Se soustraire aux lobbies
Appliqué à régler la crise financière et à prendre la mesure des défis qui l’attendent au Proche- et au Moyen-Orient, ce n’est que le 22 mai qu’Obama a reçu pour la première fois un président africain, le Kényan Jakaya Kikwete, à qui il a demandé de poursuivre ses efforts pour résoudre la crise dans son pays. Il a par la suite rencontré son homologue égyptien au Caire avant d’apporter son soutien au Premier ministre du Zimbabwe, Morgan Tsvangirai, invité à la Maison Blanche. Hillary Clinton a, quant à elle, eu plusieurs discussions bilatérales (Afrique du Sud, Nigeria, Angola et Maroc) et s’est entretenue avec les ministres des Affaires étrangères du Maghreb en marge des travaux de la conférence pour le soutien à la reconstruction de Gaza, qui s’est tenue en mars à Charm el-Cheikh. Rien de nouveau non plus. Les États-Unis prônent la politique de bon voisinage et le règlement négocié de la question du Sahara occidental.

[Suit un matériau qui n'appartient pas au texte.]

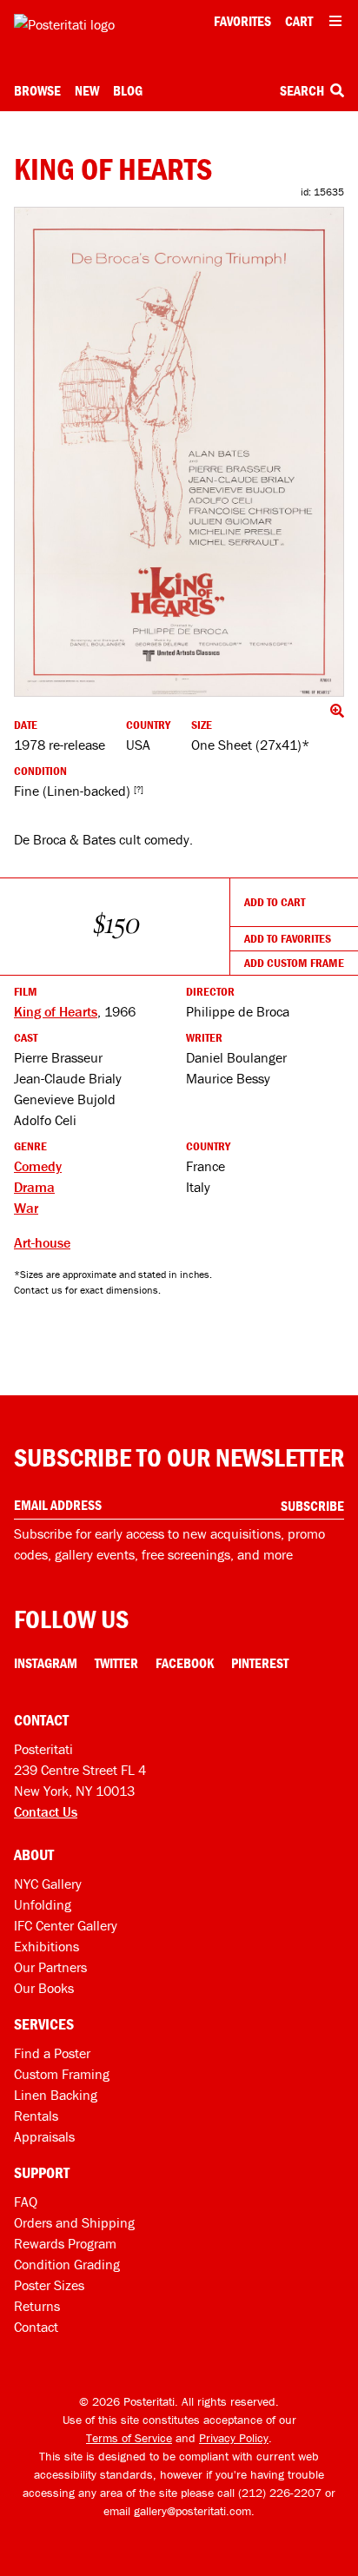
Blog (128, 90)
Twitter (116, 1663)
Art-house (42, 1242)
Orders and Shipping (74, 2222)
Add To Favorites (287, 938)
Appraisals (44, 2136)
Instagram (45, 1663)
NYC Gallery (48, 1883)
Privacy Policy (233, 2438)
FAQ (25, 2201)
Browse (37, 90)
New (87, 90)
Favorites (242, 21)
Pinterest (259, 1663)
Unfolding (42, 1904)
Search (303, 90)
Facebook (185, 1663)
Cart (299, 21)
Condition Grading (67, 2264)
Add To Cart (274, 902)
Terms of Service (129, 2438)
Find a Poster (52, 2053)
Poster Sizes (49, 2285)
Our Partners (50, 1967)
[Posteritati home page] (64, 24)
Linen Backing (55, 2094)
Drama (34, 1186)
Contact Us (45, 1811)
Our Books (44, 1988)
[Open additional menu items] (335, 20)
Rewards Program (65, 2243)
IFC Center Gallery (65, 1925)
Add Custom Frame (294, 962)
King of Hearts (55, 1011)
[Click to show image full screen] (179, 452)
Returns (37, 2305)
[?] (138, 789)
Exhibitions (46, 1946)
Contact (36, 2326)
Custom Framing (61, 2074)
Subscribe (312, 1505)
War (26, 1207)
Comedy (38, 1166)
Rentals (36, 2115)
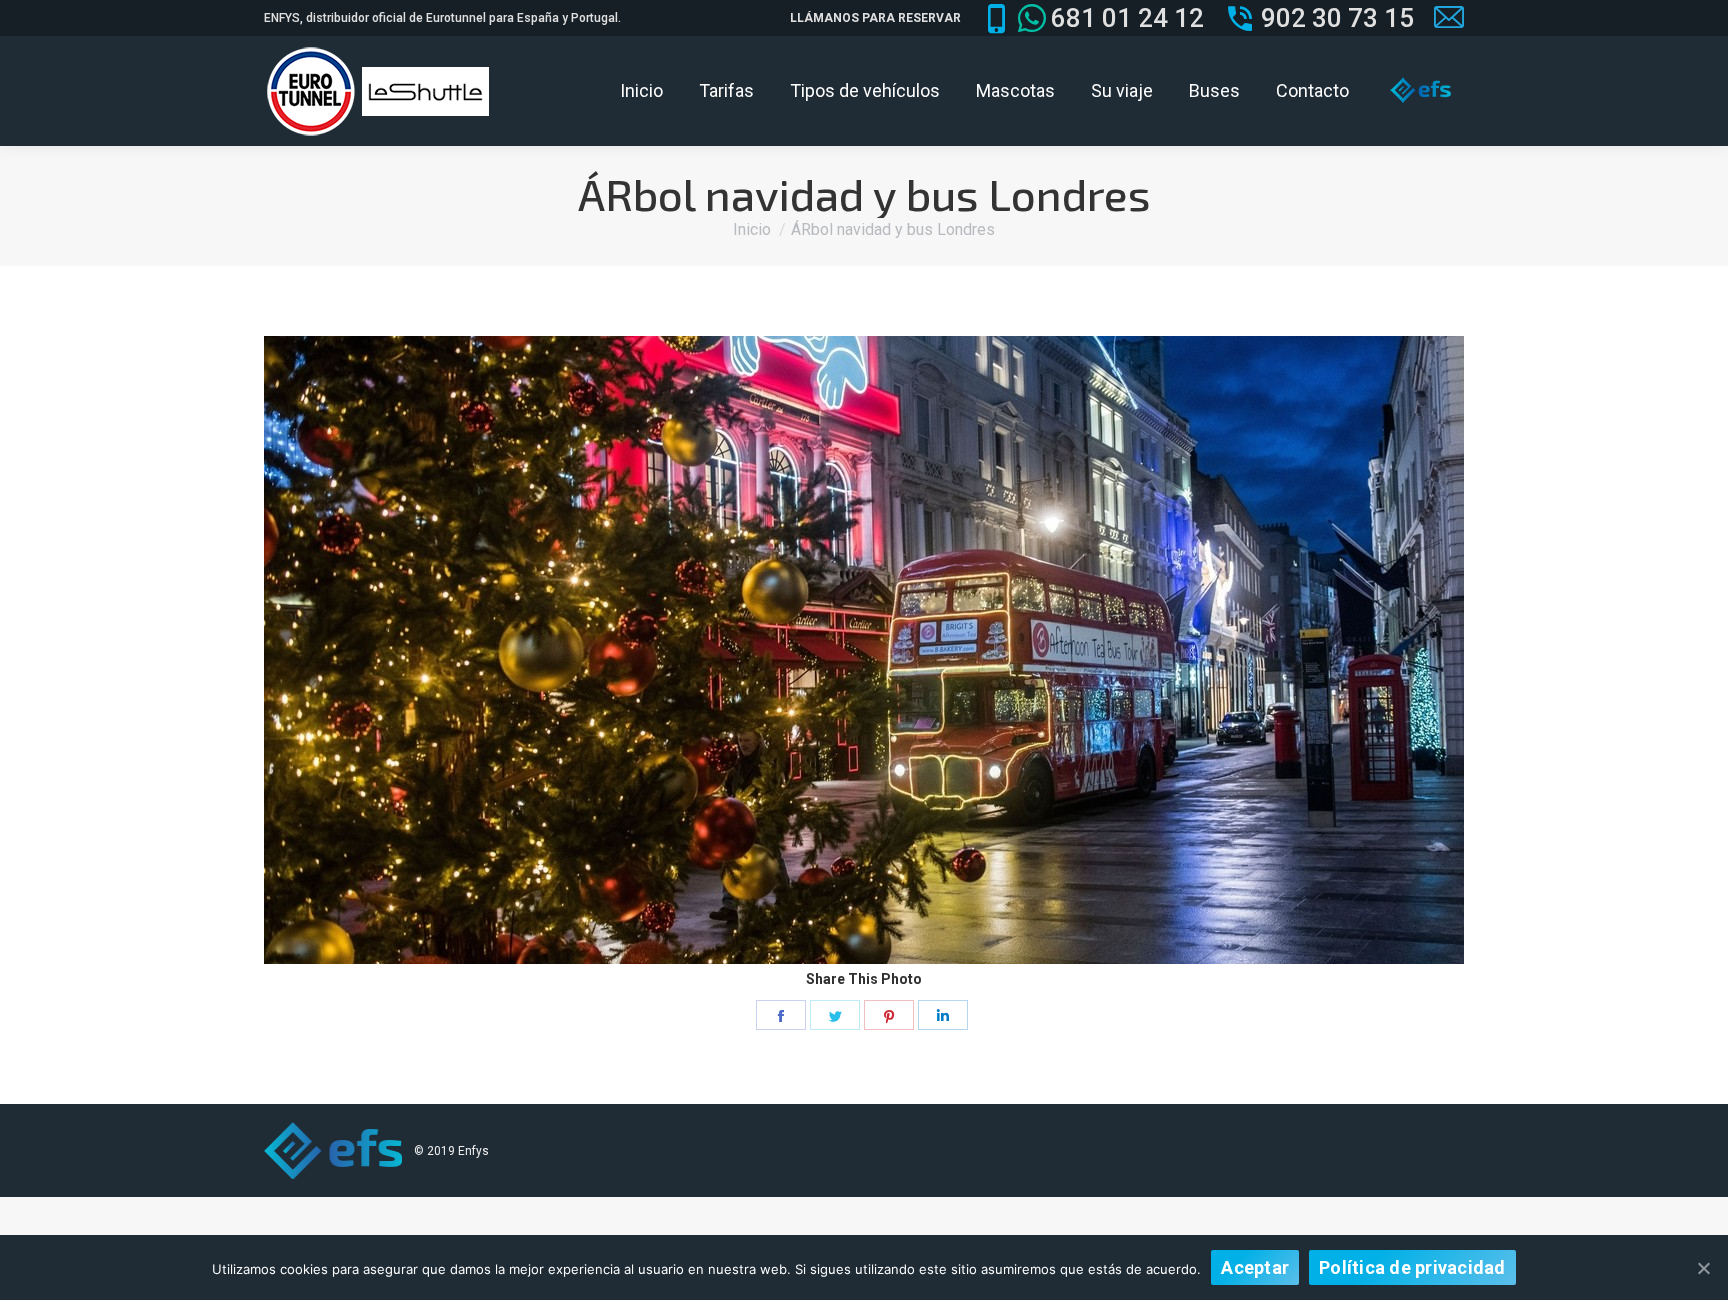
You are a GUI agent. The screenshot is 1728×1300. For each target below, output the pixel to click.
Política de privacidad (1412, 1267)
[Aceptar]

Confirmée le 29 avril par le Sénat, Johnnie Carson est allé assister à l’investiture de Jacob Zuma, le 9 mai. À ses côtés, Ron Kirk, un autre Afro-Américain, ancien maire de Dallas, qui est le nouveau responsable du commerce américain (US Trade Representative) dont le rôle est de négocier des accords commerciaux. Au retour, le nouveau secrétaire d’État adjoint aux Affaires africaines s’est arrêté au Kenya pour rencontrer le président Kibaki et le Premier ministre Odinga. Mais le dossier chaud du moment, c’est la Somalie, pour laquelle la Maison Blanche cherche un envoyé spécial. Le gouvernement américain a livré en juin missiles et munitions pour aider le président Cheikh Cherif Cheikh Ahmed dans sa lutte contre les terroristes islamistes et intensifié les discussions avec l’Érythrée, accusée de les soutenir. « Il s’agit de tout faire pour éviter que le gouvernement ne tombe », explique-t-on à Washington.